AGE mediates insulin secretion through NF-κB /TLR-4 pathway and SERCA/Ca2+ pathway

We found an increased mRNA and protein expression in levels of NF-κB and TLR-4 in the DM control group compared to the healthy control group and the AGE control group (Fig. 9A). Furthermore, AGE supplementation in Diabetic animals was found to cause a significant decline in the expression of NF-κB and TLR-4 levels compared to levels observed in the DM control group (Fig. 9A), and NF-κβ/TLR-4 expression and SERCA/Ca2+ pathways were evaluated under physiological and pathological diabetic conditions. We found that NF-κβ/ TLR-4 and SERCA/ Ca2+ pathways are involved in the mediation of insulin sensitivity, anti-apoptosis of pancreatic β-cells, and recruitment of Ca2+, which culminates into the inactivation of the pro-apoptotic pathway. Results of the current study indicate NF-κβ/ TLR-4 and SERCA/Ca2+ pathways as potential determinants for the regulation of pancreatic β-cells functioning and, subsequently, tailoring therapeutic targets against T2DM. SERCA/Ca2+ pathway has been identified as a predominant pathway for the regulation of β-cell functioning; based on this hypothesis, we conducted Immunofluorescence analyses (Fig. 9B) for SERCA/Ca2+, and the results of the current revealed a significant imbalance in SERCA/Ca2+ levels with a significantly reduced ratio of SERCA/Ca2+ in DM control group.

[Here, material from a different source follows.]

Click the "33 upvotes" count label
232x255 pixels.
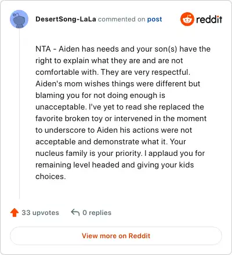pos(40,213)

In contrast, the SERCA/Ca2+ ratio in the AGE group was close to other healthy groups.

Fig. 9
figure 9

A: mRNA Expression Levels of NFκB, TLR-4, and SERCA2 in Different Study Groups. mRNA expression levels of Nuclear Factor Kappa B (NFκB), Toll-like Receptor 4 (TLR-4), and Sarco/Endoplasmic Reticulum Ca2 + -ATPase 2 (SERCA2) were analyzed in the Diabetes Mellitus Disease Control Group (DM-DC), the Healthy Control Group (HC), and the Aged Garlic Extract Supplementation Group (AGE). mRNA expression levels were quantified using RT-qPCR and normalized to housekeeping genes mRNA levels of β actin. Results depict significant alterations in the expression levels of NFκB, TLR-4, and SERCA2 among the study groups, highlighting potential molecular mechanisms underlying diabetes mellitus and the impact of AGE supplementation. B-C: Representative immunohistochemistry micrographs of pancreatic sections derived from diabetic (DM) and diabetic animals supplemented with AGE, stained for Anti-SERCA/Ca2 + , Anti-NF-kβ, Anti-TLR-4, Anti-cleaved caspase-3, and Anti-APACHE-II. Immunoreactivity against Anti-SERCA/Ca2 + reveals alterations in calcium handling machinery within pancreatic tissue of diabetic mice compared to controls, suggesting potential dysregulation in intracellular calcium dynamics. Immunostaining for Anti-NF-kβ depicts differential nuclear translocation indicative of inflammatory signaling activation in the diabetic milieu, particularly accentuated in the presence of AGE. Anti-TLR-4 staining highlights enhanced expression of Toll-like receptor 4, implicating its involvement in inflammatory responses characteristic of diabetic pathology, with further augmentation observed in the DM and AGE group. Detection of Anti-cleaved caspase-3 signals apoptotic activity, showcasing increased apoptotic events within pancreatic tissues of diabetic mice, a phenomenon that is exacerbated in the presence of AGE. Immunohistochemical assessment of Anti-APACHE-II demonstrates alterations in pancreatic acinar cell function and integrity, indicative of systemic stress responses associated with diabetic conditions. D: P-62 and APACHE-II levels in animals in animals of different experiment groups exposed to therapeutic interventions. E: NF-kβ and TLR-4 levels in animals of different experiment groups exposed to therapeutic interventions. F: Mean pancreatic SERCA levels in experiment groups exposed to therapeutic interventions

Next, we analyzed the molecular mechanism between these pathways, which involved the evaluation of protein expression of APACHE-II, Caspase-8, TLR-4, P-62, FADD, NF-kβ, cleaved caspase-3 and cleaved caspase-8 which leads to pancreatic β-cell apoptosis (Fig. 9C). Isolated pancreatic β-cells from the DM control group indicated significantly elevated APACHE-II, TLR-4, NF-kβ, and P-62 activity. In contrast, supplementation of AGE caused inhibition in pancreatic β-cells apoptosis pathway and marked by a significant decline in levels of APACHE-II, TLR-4, NF-kβ, and P-62, which indicates causes modulation of apoptosis in pancreatic β-cells (Fig. 9D, E).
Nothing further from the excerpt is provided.